Source data
-*-

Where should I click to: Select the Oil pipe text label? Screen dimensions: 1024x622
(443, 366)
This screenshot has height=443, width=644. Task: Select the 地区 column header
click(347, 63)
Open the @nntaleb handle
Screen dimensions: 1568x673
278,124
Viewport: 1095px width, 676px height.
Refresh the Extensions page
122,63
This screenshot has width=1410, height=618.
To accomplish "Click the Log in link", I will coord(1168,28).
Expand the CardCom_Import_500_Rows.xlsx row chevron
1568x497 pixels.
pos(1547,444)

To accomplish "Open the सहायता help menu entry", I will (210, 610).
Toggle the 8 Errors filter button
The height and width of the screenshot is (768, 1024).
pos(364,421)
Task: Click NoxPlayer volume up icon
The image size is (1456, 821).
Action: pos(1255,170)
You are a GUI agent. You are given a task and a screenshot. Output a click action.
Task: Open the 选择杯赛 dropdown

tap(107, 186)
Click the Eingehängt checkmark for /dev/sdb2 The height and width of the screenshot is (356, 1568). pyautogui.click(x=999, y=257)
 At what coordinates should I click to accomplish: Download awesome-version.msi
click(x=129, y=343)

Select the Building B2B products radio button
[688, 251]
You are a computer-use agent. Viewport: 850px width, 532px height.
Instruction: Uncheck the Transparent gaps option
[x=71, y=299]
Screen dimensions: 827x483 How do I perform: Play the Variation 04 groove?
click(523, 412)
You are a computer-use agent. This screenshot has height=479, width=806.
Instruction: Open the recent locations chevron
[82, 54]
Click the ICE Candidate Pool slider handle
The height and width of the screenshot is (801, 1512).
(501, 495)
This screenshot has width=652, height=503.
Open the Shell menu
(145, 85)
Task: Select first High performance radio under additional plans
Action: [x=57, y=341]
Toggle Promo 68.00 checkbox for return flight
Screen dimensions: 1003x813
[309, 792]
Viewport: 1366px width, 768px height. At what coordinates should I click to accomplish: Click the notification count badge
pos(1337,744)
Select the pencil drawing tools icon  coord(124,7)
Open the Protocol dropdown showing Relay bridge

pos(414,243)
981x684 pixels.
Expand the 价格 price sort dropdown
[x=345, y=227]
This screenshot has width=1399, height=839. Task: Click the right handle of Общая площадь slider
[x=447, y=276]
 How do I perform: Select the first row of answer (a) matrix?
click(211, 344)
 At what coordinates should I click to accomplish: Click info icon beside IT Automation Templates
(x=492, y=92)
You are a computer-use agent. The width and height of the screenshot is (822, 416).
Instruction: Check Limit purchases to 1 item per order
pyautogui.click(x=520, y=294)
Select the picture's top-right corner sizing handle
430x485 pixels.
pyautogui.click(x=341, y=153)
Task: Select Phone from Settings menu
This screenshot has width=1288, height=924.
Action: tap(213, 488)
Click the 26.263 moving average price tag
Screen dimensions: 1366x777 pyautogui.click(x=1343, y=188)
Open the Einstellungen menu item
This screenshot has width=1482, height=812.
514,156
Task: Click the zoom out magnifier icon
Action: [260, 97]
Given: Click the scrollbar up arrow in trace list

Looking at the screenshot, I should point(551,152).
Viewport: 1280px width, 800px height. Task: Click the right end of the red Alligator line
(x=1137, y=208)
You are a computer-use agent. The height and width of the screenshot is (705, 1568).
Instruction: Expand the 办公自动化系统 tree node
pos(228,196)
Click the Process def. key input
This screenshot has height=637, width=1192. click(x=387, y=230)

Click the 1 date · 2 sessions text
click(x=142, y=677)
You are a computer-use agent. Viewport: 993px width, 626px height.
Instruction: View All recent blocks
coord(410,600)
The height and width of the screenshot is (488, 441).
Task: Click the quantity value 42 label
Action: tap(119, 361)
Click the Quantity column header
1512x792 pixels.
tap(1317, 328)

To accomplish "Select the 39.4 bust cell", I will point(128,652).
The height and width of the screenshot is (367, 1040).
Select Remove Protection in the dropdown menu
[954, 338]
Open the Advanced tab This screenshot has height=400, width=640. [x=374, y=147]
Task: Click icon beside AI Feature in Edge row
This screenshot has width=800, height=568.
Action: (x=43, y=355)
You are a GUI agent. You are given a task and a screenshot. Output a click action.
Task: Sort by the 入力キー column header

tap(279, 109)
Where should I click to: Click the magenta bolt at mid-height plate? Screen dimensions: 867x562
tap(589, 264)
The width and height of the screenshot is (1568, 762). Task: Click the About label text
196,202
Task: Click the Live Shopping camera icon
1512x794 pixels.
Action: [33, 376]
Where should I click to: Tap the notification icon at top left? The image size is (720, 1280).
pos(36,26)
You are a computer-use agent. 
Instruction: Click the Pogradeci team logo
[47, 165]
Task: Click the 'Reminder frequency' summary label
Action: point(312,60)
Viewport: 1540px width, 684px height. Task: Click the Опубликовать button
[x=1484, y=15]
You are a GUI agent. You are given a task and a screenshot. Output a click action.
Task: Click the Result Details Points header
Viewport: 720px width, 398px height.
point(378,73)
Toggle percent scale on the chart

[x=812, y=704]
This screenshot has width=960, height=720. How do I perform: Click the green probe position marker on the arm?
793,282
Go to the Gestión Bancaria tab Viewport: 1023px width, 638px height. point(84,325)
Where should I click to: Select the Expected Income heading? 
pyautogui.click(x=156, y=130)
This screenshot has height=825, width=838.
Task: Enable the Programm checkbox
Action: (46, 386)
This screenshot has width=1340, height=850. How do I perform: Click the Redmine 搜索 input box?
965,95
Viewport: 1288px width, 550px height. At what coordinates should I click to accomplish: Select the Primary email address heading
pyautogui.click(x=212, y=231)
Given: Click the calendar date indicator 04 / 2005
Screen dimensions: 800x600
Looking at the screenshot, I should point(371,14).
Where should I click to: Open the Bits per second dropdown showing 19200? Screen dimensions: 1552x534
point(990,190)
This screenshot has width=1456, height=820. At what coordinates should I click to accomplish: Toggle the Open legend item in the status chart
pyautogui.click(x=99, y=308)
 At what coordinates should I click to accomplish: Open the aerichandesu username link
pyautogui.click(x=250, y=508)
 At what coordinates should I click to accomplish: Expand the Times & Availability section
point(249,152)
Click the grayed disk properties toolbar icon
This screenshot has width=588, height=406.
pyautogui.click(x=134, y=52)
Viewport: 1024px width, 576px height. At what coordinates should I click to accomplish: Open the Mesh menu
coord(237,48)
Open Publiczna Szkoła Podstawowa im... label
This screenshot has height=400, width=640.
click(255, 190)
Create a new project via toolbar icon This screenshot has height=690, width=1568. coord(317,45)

-*-

Using the entries above, give again exactly the lines from the line holding "Viewport: 1280px width, 800px" through the line holding "The height and width of the screenshot is (367, 1040).". Include both end lines and nothing else.

* **Written answer**:
Viewport: 1280px width, 800px height. Task: Click the right end of the red Alligator line
(x=1137, y=208)
You are a computer-use agent. The height and width of the screenshot is (705, 1568).
Instruction: Expand the 办公自动化系统 tree node
pos(228,196)
Click the Process def. key input
This screenshot has height=637, width=1192. click(x=387, y=230)

Click the 1 date · 2 sessions text
click(x=142, y=677)
You are a computer-use agent. Viewport: 993px width, 626px height.
Instruction: View All recent blocks
coord(410,600)
The height and width of the screenshot is (488, 441).
Task: Click the quantity value 42 label
Action: tap(119, 361)
Click the Quantity column header
1512x792 pixels.
tap(1317, 328)

To accomplish "Select the 39.4 bust cell", I will point(128,652).
The height and width of the screenshot is (367, 1040).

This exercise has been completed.